STUDY MATERIAL:
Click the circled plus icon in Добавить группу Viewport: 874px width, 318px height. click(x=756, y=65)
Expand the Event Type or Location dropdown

* * *

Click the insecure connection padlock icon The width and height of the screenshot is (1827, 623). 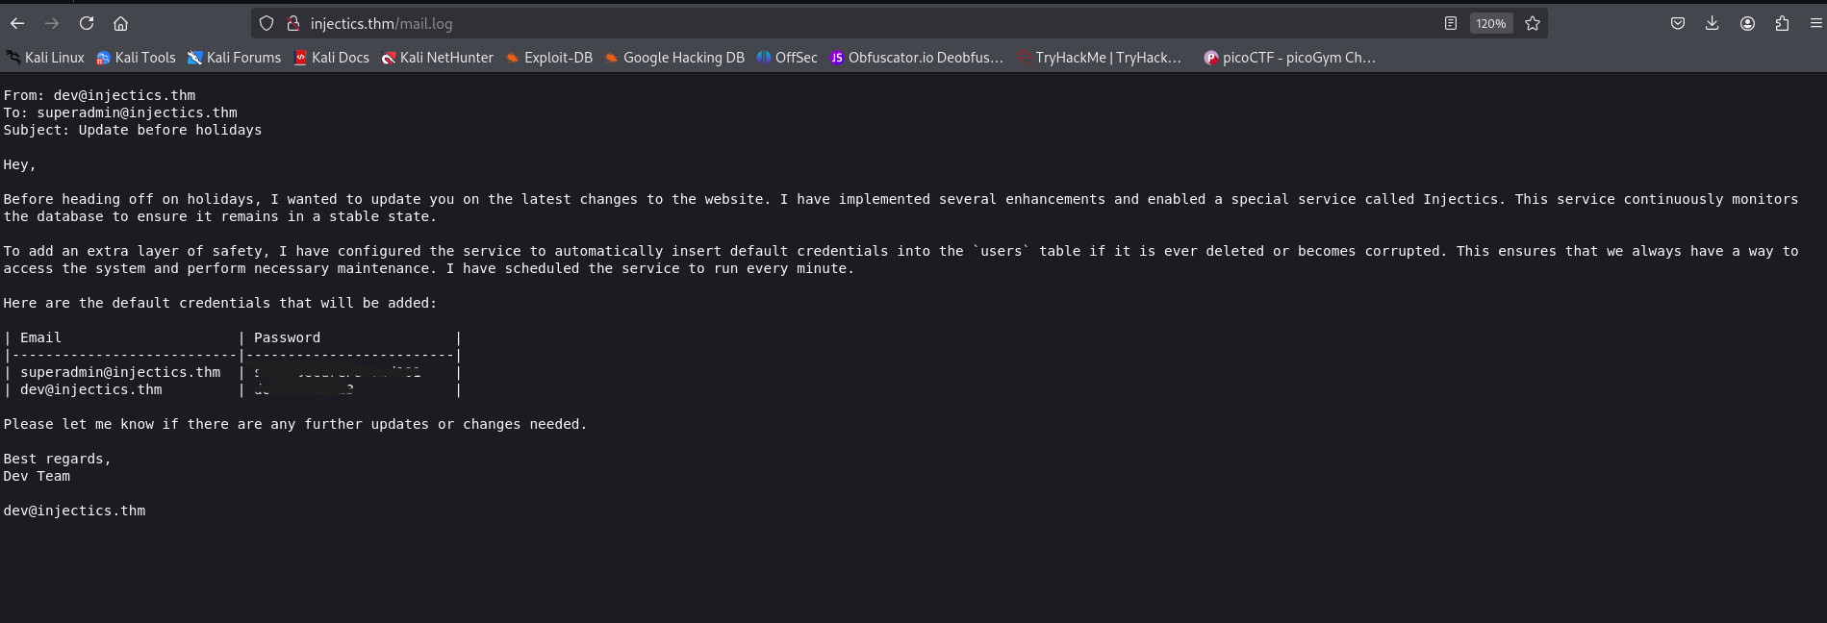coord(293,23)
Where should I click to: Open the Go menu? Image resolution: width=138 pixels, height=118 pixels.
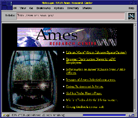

==

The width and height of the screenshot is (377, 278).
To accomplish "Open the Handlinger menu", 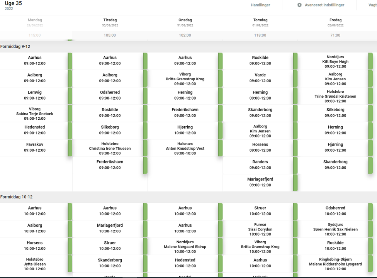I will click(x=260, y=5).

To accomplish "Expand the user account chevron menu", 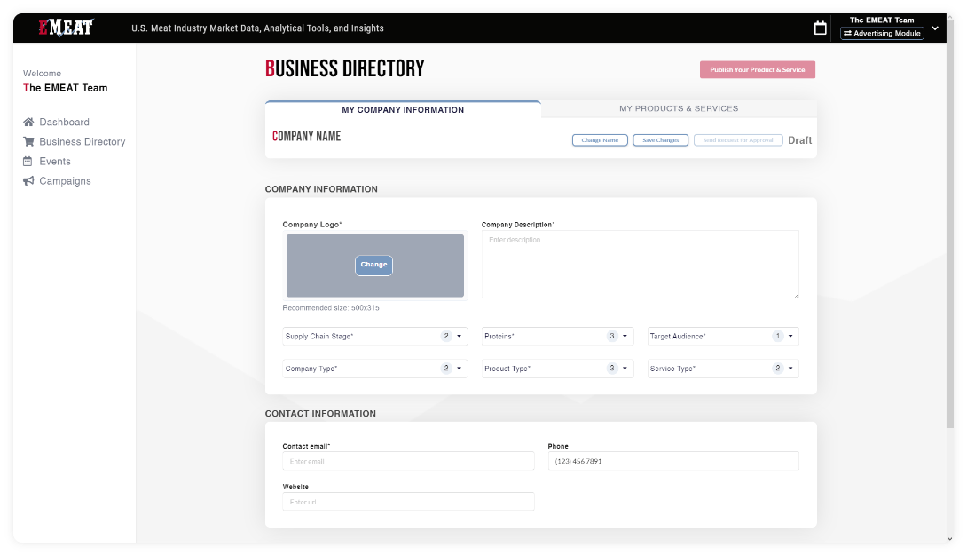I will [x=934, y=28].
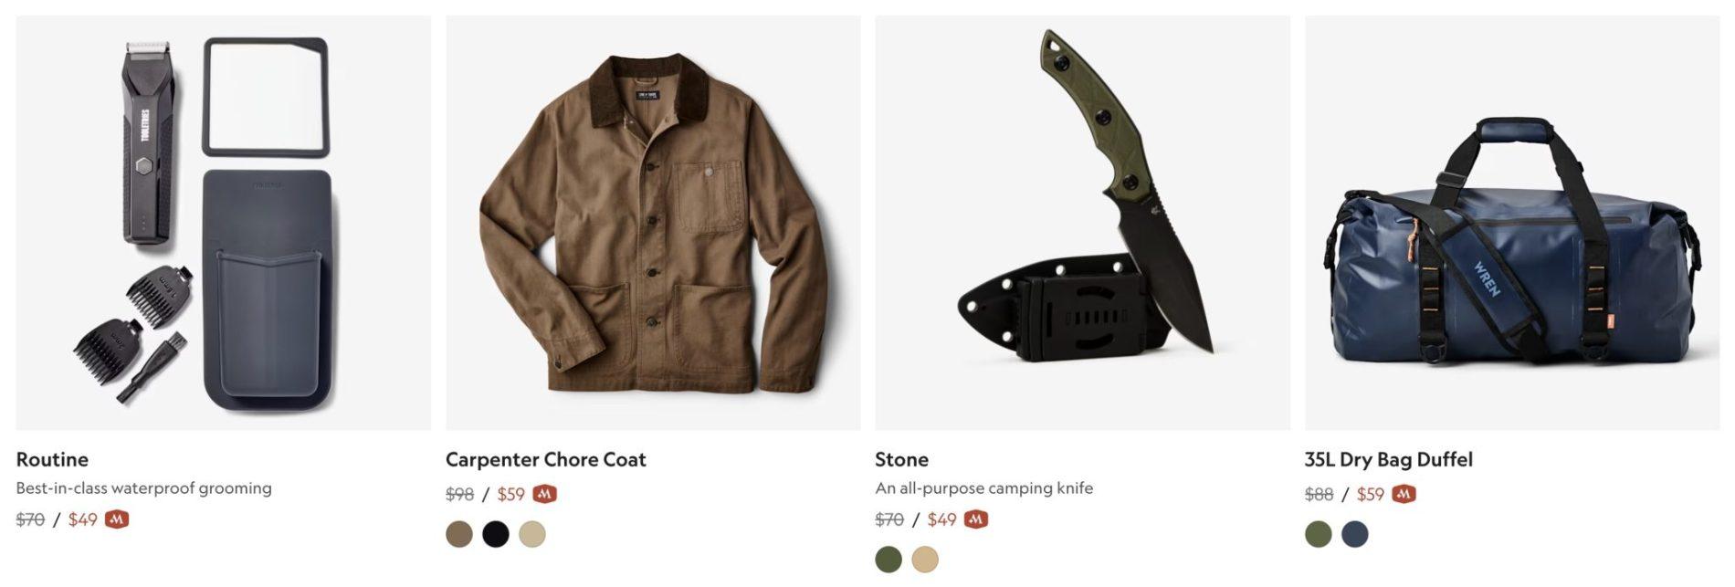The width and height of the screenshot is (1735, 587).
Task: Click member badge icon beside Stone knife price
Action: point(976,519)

ACTION ITEM: Which lines above run from the one containing "Click the circled" to the one containing "Expand the Event Type or Location dropdown"? Give them again exactly, both ends included.

SOLUTION TO THIS PROBLEM:
Click the circled plus icon in Добавить группу Viewport: 874px width, 318px height. click(x=756, y=65)
Expand the Event Type or Location dropdown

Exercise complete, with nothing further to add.